Based on a true story, this obscure independent 1973 feature from actor/director David Hemmings is a revelation and is now available in a brand-new transfer from Network Distributing‘s The British Film collection.
Set against the backdrop of a rundown terraced street in London’s East End that’s been earmarked for redevelopment, Hemmings’ gritty urban drama follows 17-year-old Reg (Jack Wild), the eldest of 14 children, as he struggles to keep his family together following the sudden death of their mother (June Brown).
When a team social workers take the youngest children into custody, Reg and his siblings go on the run, with one of their lot taking the family’s story to the newspapers. After a stint at a Catholic reform school, Reg reunites with his girlfriend, single mother Reena (Cheryl Hall), before rounding up the children at returning to their mother’s boarded up home to spend what could be their last Christmas together as a family…
The late Jack Wild is best known for playing the Artful Dodger in Olivier! and having adventures with TV’s HR Pufnstuf in the late-1960s, but in Hemmings’ second film as director he shows what an accomplished and serious actor he could be. It’s such a shame that Wild was plagued by addiction throughout his life (he was smoking and drinking from the age of 12 and died of oral cancer in 2006), and watching him puffing away with a cigarette in each hand while downing bottles of beer on screen here only makes his tragic real-life story all the more sadder.
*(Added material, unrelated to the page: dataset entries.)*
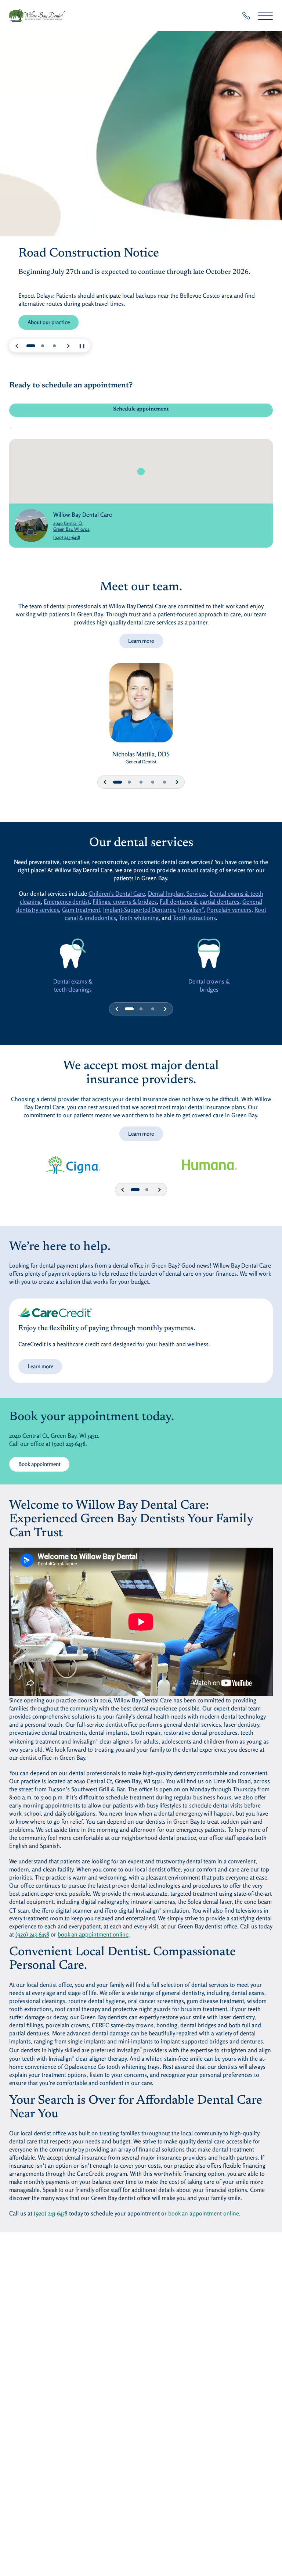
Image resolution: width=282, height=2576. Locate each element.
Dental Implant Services (177, 893)
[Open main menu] (265, 15)
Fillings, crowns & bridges (125, 901)
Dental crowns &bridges (209, 985)
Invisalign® (191, 909)
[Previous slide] (17, 346)
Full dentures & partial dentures (199, 901)
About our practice (49, 322)
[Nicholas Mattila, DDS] (141, 706)
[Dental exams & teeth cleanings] (73, 953)
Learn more (141, 640)
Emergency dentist (67, 901)
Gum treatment (81, 909)
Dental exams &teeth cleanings (73, 985)
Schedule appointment (141, 409)
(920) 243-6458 (66, 537)
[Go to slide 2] (42, 345)
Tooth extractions (194, 917)
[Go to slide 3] (54, 345)
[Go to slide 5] (164, 782)
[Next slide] (68, 346)
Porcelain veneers (229, 909)
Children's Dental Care (116, 893)
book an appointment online (93, 1934)
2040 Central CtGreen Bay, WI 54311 (82, 526)
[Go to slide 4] (152, 782)
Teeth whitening (139, 917)
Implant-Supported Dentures (139, 909)
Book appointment (39, 1464)
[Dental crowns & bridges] (209, 953)
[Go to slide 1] (30, 345)
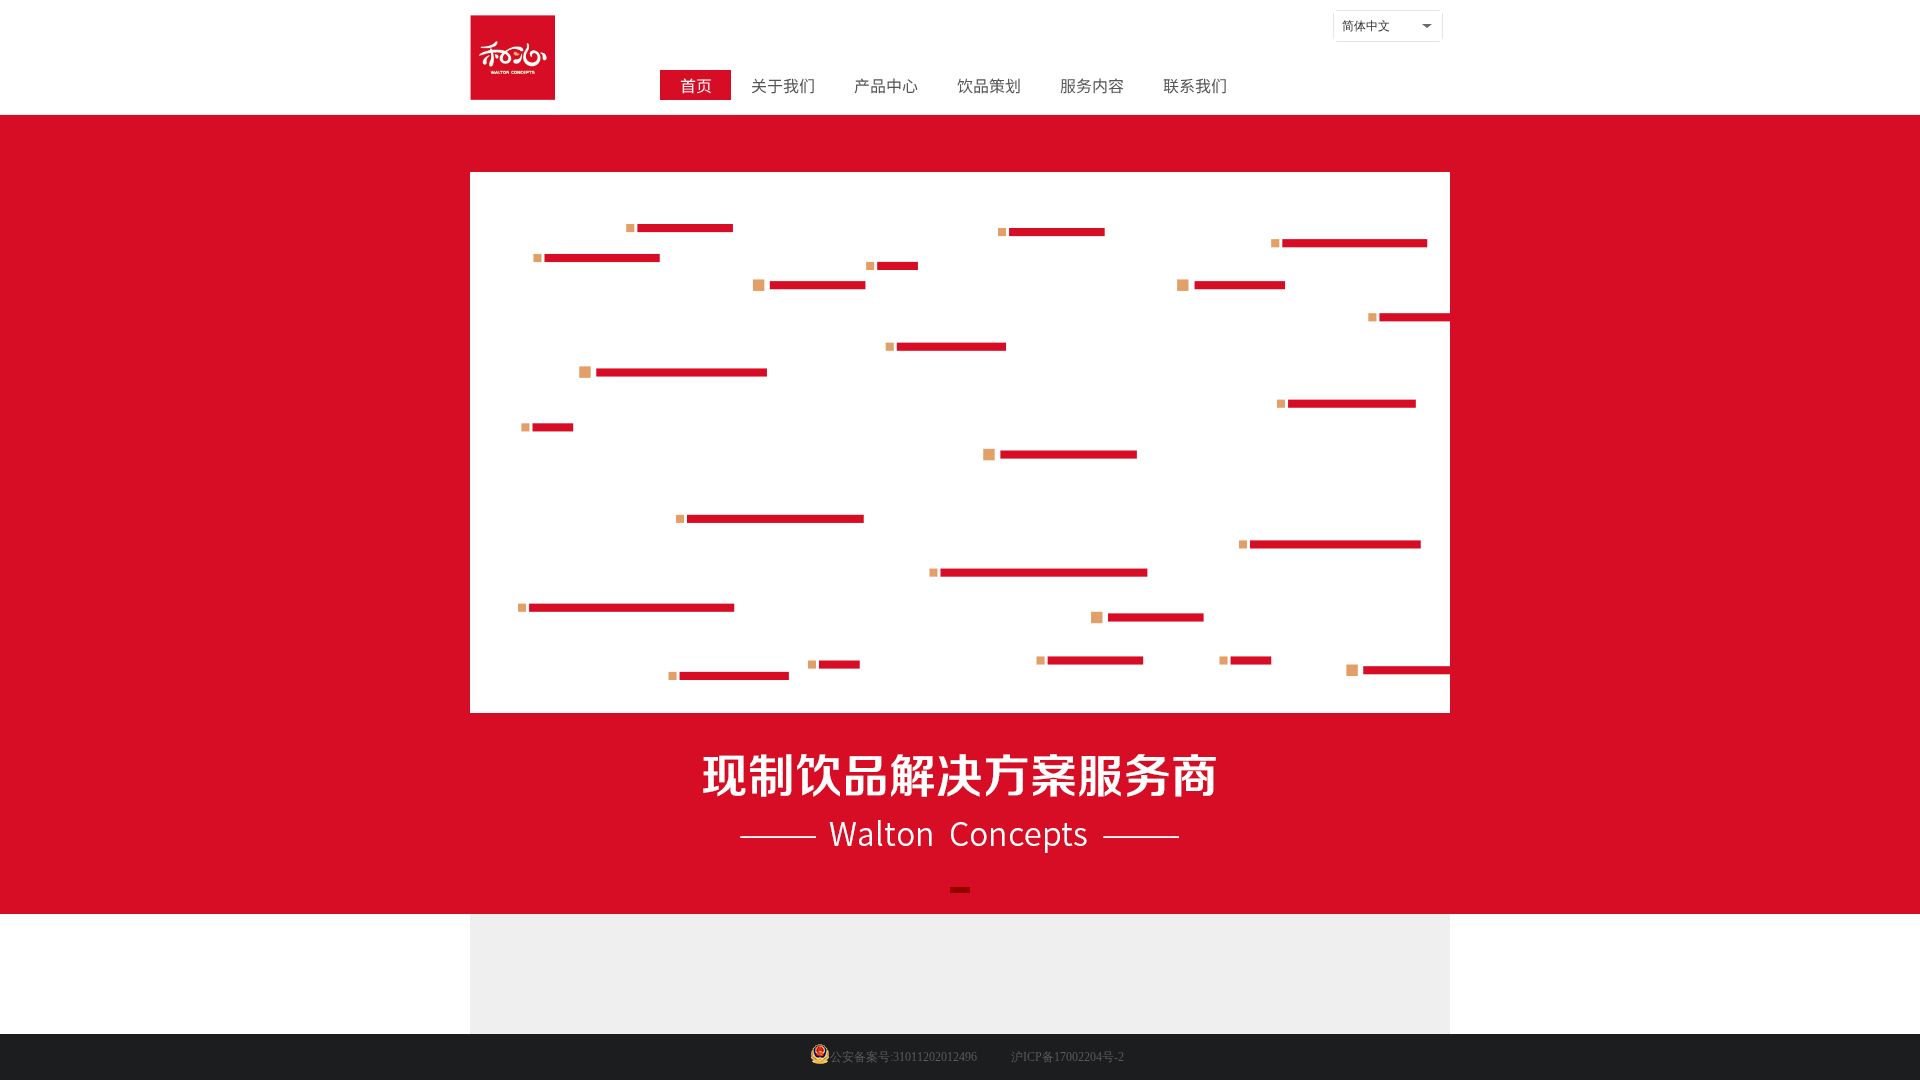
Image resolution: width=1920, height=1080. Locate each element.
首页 (696, 85)
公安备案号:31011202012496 (903, 1057)
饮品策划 (989, 85)
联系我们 (1195, 85)
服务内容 (1092, 85)
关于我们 (783, 85)
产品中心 (886, 85)
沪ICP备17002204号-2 (1067, 1057)
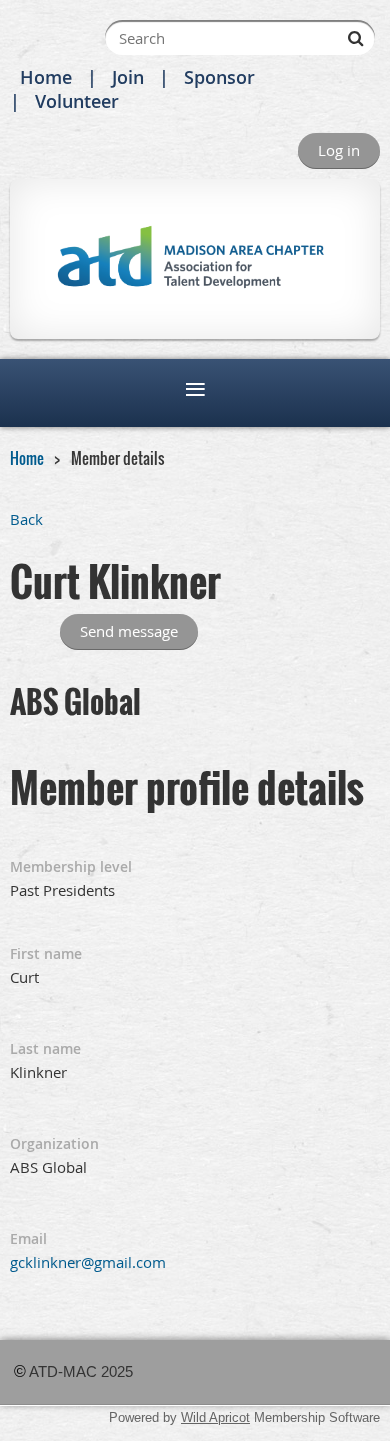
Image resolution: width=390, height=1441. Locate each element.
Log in (339, 150)
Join (128, 77)
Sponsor (219, 77)
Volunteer (77, 101)
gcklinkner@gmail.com (88, 1262)
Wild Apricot (215, 1417)
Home (46, 77)
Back (26, 519)
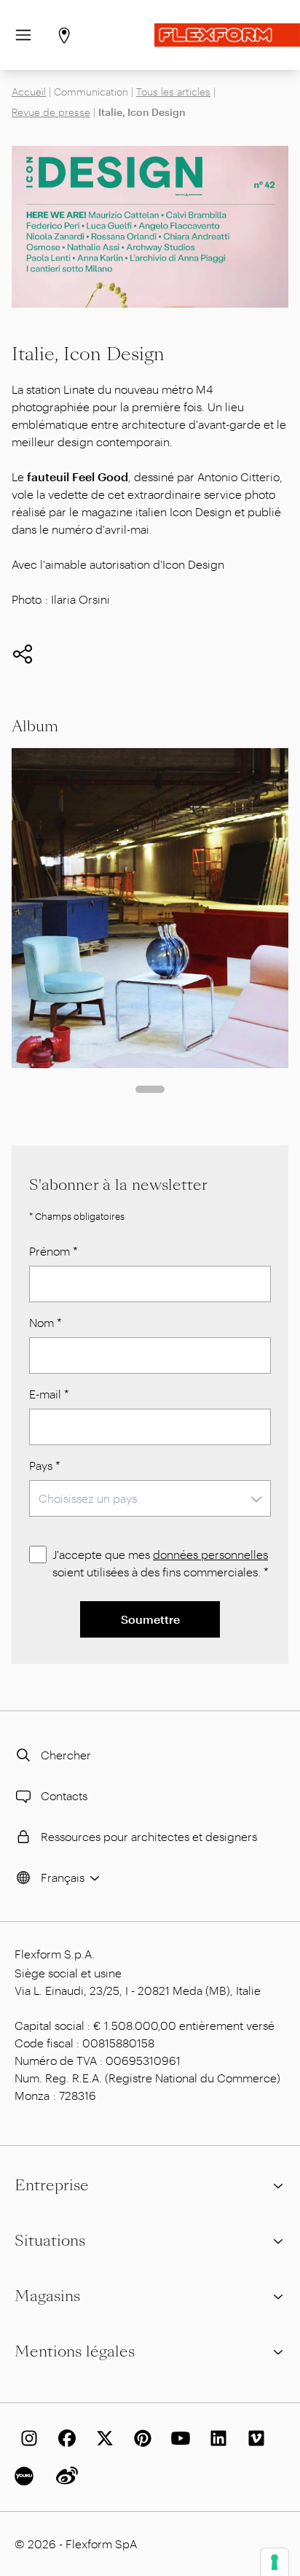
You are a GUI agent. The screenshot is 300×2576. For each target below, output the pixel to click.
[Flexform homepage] (227, 35)
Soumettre (150, 1619)
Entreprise (52, 2185)
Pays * (44, 1465)
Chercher (66, 1755)
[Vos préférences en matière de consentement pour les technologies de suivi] (274, 2562)
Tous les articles (173, 91)
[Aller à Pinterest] (139, 2438)
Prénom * (53, 1251)
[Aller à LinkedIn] (215, 2438)
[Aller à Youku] (26, 2476)
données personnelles (210, 1554)
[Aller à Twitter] (102, 2438)
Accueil (29, 91)
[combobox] (150, 1498)
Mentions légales (75, 2351)
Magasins (47, 2296)
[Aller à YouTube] (177, 2438)
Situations (50, 2241)
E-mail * (49, 1394)
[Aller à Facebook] (64, 2438)
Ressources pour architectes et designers (149, 1836)
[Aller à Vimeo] (253, 2438)
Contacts (64, 1795)
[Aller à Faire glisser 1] (150, 1089)
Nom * (45, 1322)
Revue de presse (51, 112)
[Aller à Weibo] (64, 2476)
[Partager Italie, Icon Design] (22, 654)
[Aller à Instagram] (26, 2438)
Apart from Wild, most of the performers playing his young siblings were non-actors, and this only adds to the film’s docu-drama feel. There’s also a very early turn from Alun Armstrong, who plays June Brown’s layabout boyfriend, who abandons her children after her funeral. And speaking of Brown (better known as EastEnders’ Dot Cotton), she may not have much screen time, but when she’s on, you can’t help but watch her every nuanced move.
Hemmings film, which was based on actual events involving a group of Birmingham orphans who were eventually relocated as a family to a farm in Cornwall, won the Silver Bear at the 23rd Berlin International Film Festival, and though it depicts a family on the very edge of society, living in poor, squalid conditions with no future ahead of them except reform school and foster homes, the film’s central theme of ‘keeping the family together’, is superbly handled, avoids melodrama at all costs, and surprisingly ends on an upbeat note.
There’s also an anarchic sensibility running through the film as the youngsters stick two fingers at authority at every turn. And this is best expressed in the quite hilarious scenes in which the children see off a horrible woman hired to take care of them, reduce an inexperienced nun to tears and expertly give the police and social services the runaround. In this respect, Hemmings seems to have created a film with a true punk spirit, but with a neo-realist bent. This is gripping cinema with real soul. Do check it out…
THE DVD RELEASE
The 2013 Network Distributing DVD release features a new transfer from the original film elements, plus the full frame as-filmed version of main feature, original theatrical trailer, image gallery and promotional material PDF.
The 14 also screens on Talking Pictures TV (Sky 343, Freeview 81, YouView 81, Freesat 306) on Monday 16 January 2017 at 8pm, and Friday 20 January at 8pm.